GIVEN PROBLEM 1 » In the options trading talk, what delta does the speaker use as an example for an at-the-money option?
GIVEN PROBLEM 2 » Transcribe the options trading talk word for word, beginning at the words "3 things to" and stopping after "relevant for you.".
GIVEN PROBLEM 3 » Carry the options trading talk on from the point where it stops.

TEXT SHOWN »
════

3 things to consider before trading options

All right, baby, let’s rock and roll. You’re rock stars. You almost be in Cleveland at the Rock and Roll Hall of Fame. You’re such rock stars. So today and tomorrow I want to talk a little bit about tactical stuff, although I’m not going to show charts. I can do that eventually in the future, but I mean, let’s face it, watching some jack ass go over charts such a snooze. I know you know that inherently you think you like it, but you really don’t. So someone talked about, can you talk about your options trading? Again, what I do, I don’t know how it would be relevant for you.
When I look at options trades, so let’s say that you’re bullish on something. What is it that you’re supposed to look at? Some of you probably first thing you look at is the premium. How much is the premium? Because your account balance is only a certain size, so can you afford it? Right? How much of your capital you going to put to work do you take say one half of 1%. Say you have a hundred K, you have $500 as one half of 1%. Do you try to buy as many contracts as you can within that $500 number and then let the thing go to zero? Or do you put say 2% of your capital, buy $2,000 worth of options, as many contracts as $2,000 would allow you to buy and then risk 75% of that, I mean one fourth of that, 25% being the $500.
That’s all a field play. You’re only going to know the math works out the same, which is better. You’re only going to know by doing it. Just like I said in so many other things too. If you look at how options are priced, the lower strike prices go in the money first obviously. So therefore you have to look at delta may be gamma. You can go to town on the Greeks, but typically what happens is when you look to see what options you can afford, I don’t like using cheap and expensive and what you can afford, but if you look at something that’s in the money, those are going to have higher premium. You have intrinsic value.
So then you look at something that’s maybe out of the money, those are going to have smaller deltas. So for what you can anticipate, I particularly don’t use price targets. Maybe you do. You have to figure for if you buy an at the money option that has say a delta of 50 for every dollar move, right? The theory is that the option price is only going to move 50 cents. Then what’s the spread? So what’s your holding period? How can you avoid or not neutralize, but how can you minimize to the best of your ability, the decay part? So all of that becomes a function of what it is that you’re able to tolerate based on your account. And to me, I’ve seen people do it so many different ways that I can’t say that there’s one best way.

════

MATERIAL »

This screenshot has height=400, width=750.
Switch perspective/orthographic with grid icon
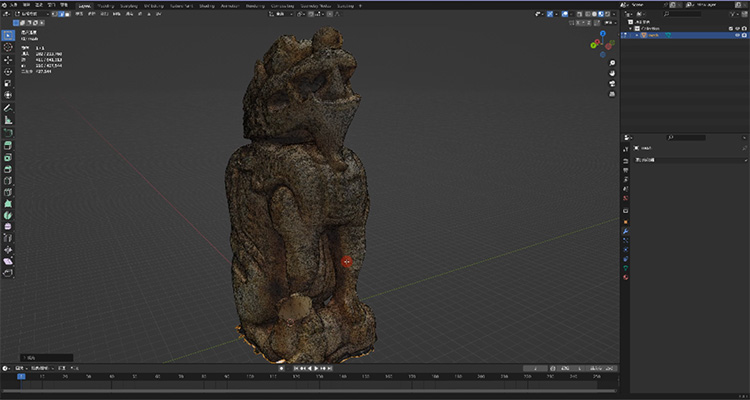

════

TASK ANSWER 1 » A delta of 50.

TASK ANSWER 2 »
3 things to consider before trading options

All right, baby, let’s rock and roll. You’re rock stars. You almost be in Cleveland at the Rock and Roll Hall of Fame. You’re such rock stars. So today and tomorrow I want to talk a little bit about tactical stuff, although I’m not going to show charts. I can do that eventually in the future, but I mean, let’s face it, watching some jack ass go over charts such a snooze. I know you know that inherently you think you like it, but you really don’t. So someone talked about, can you talk about your options trading? Again, what I do, I don’t know how it would be relevant for you.

TASK ANSWER 3 »
I typically don’t buy things that are way out of the money and look for these fantastic situations to come up and to endow me. I might’ve done that once thinking I had the inside line on a company 35 years ago, and if the thing moved 20%, all these options that were very cheap, low price, I don’t want to say cheap again because cheap speaks to value. You buy a bunch of low priced options and then have the thing surge. Maybe there’s a takeover candidate. Maybe there’s people do this around earning surprises. They want a big payday. To me, that’s a real gamble because you really don’t know what the odds are. Odds are probabilities, and so then you don’t really know how to handicap the trade or figure out the bet size. You could have always just pick a number, but you need to figure out for the risk that you’re willing to take, what kind of rate of return that you want to make both on the trade and then what is that going to do to move the needle of your account balance? So the first thing to look at then is what can you afford from an option premium standpoint? And then if you look at the delta, how much do you think you want to participate? It’s not always an exact science, but it’s pretty reliable. So if something moves $10, right? Because the delta of any underlying security is one.
So if you’re looking at doing options, you know that you’re not going to participate a hundred percent in that move, even though the derivative is based on the underlying that is actually making the move. Why wouldn’t you just own the underlying? Is it the leverage? Can you figure out based on the number of shares you could afford to buy with a delta of one versus the number of contracts, right? What’s your rule of thumb? Because again, I’ve seen it if I have 20 people who are really good at options trading, there’s 20 different ways they position size. I gave you one at the top of the show. Do you invest more money into taking on more contracts and risk 25% of your two K, or do you just buy the 500 and say if it goes to zero, I know my max loss.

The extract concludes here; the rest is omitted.